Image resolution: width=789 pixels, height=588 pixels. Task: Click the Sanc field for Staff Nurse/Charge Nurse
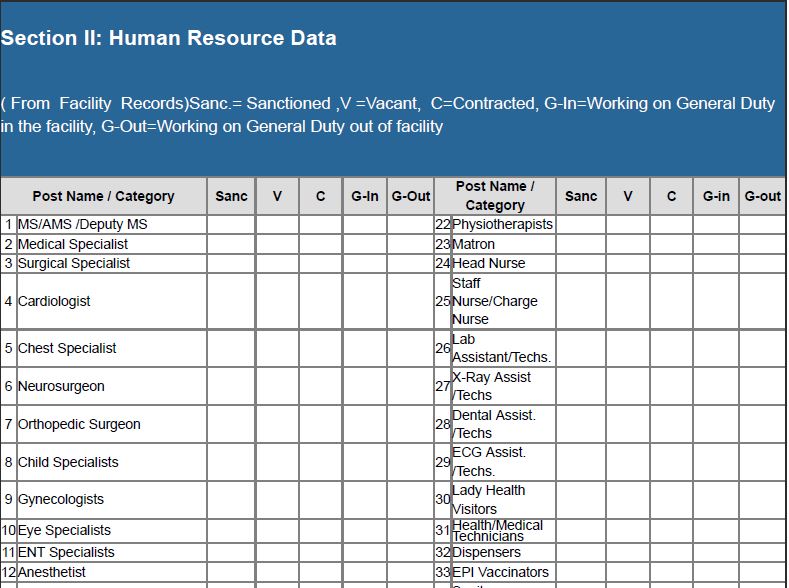(581, 301)
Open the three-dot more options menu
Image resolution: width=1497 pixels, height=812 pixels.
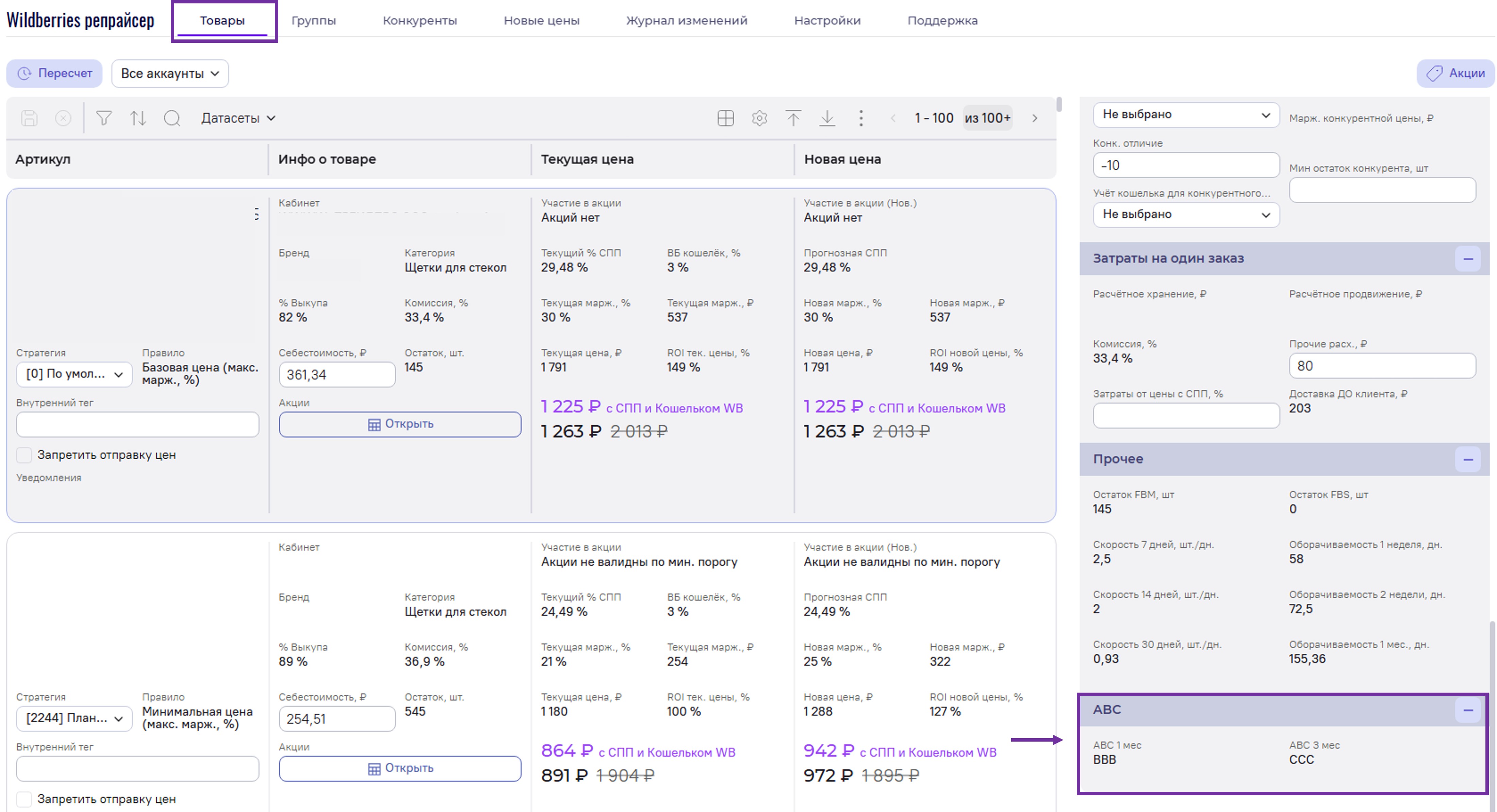tap(861, 118)
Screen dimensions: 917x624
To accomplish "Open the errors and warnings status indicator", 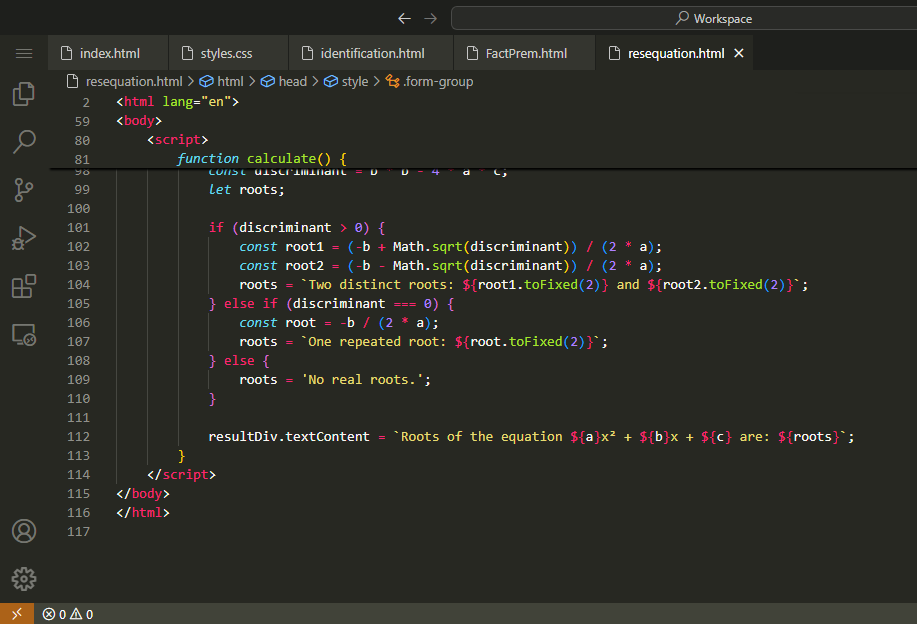I will point(67,614).
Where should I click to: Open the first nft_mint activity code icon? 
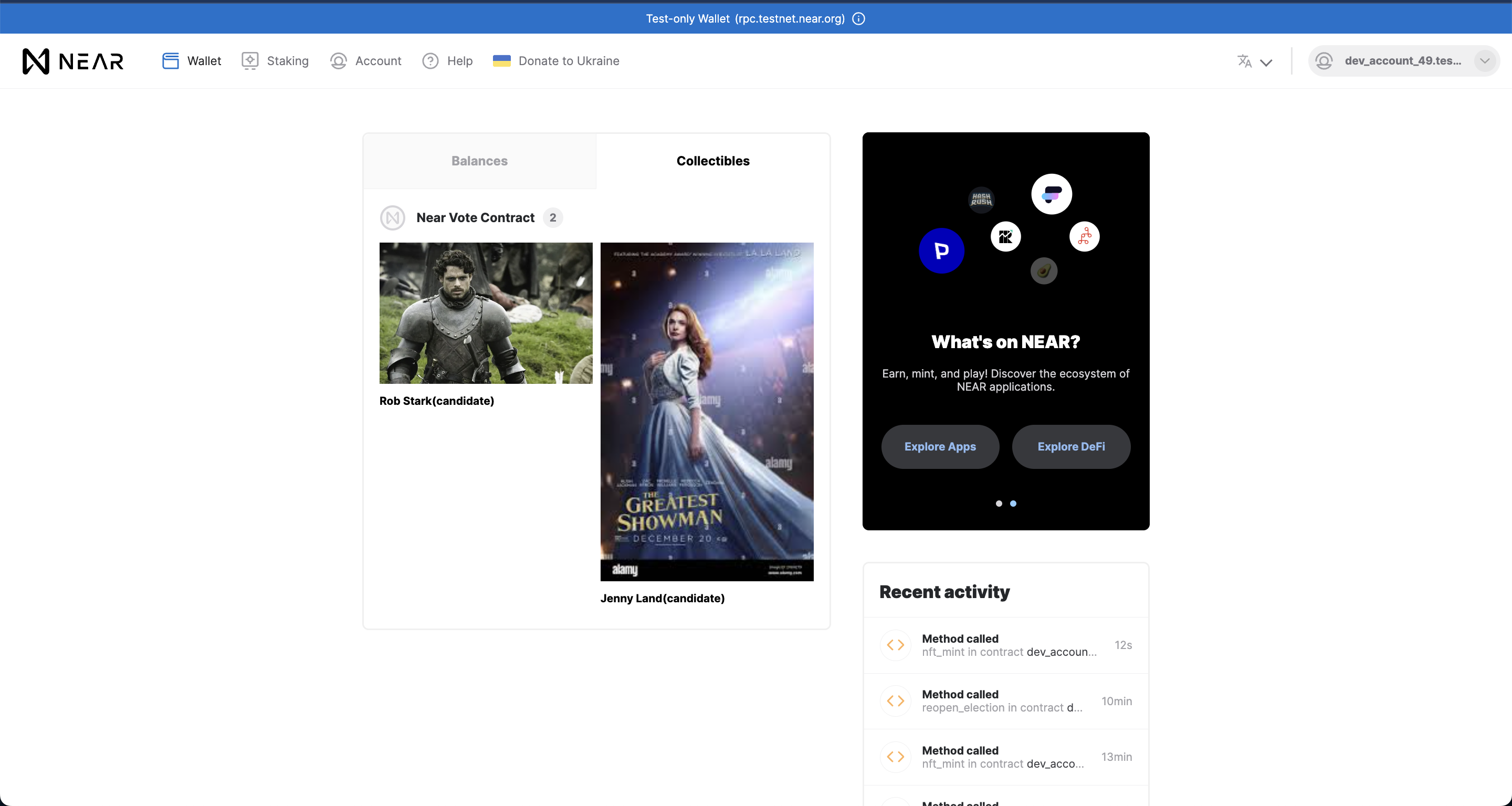(x=895, y=645)
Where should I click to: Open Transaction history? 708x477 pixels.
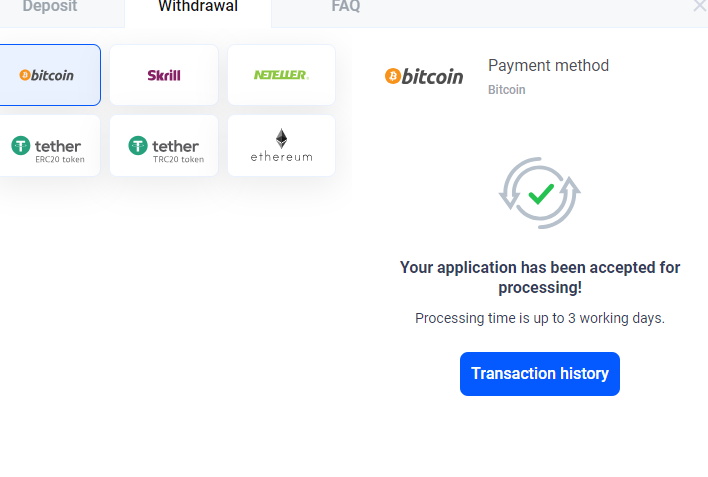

SET TASK: Rewrite the items starting at the line containing "Where should I click to: Open the" and ending at the end of the items, replacing "activity code" with "action code" and keeping everything else unchanged. Omit the pictures from your answer.

IN RESPONSE:
Where should I click to: Open the first nft_mint action code icon? 
(x=895, y=645)
Where should I click to: Open Transaction history? 708x477 pixels.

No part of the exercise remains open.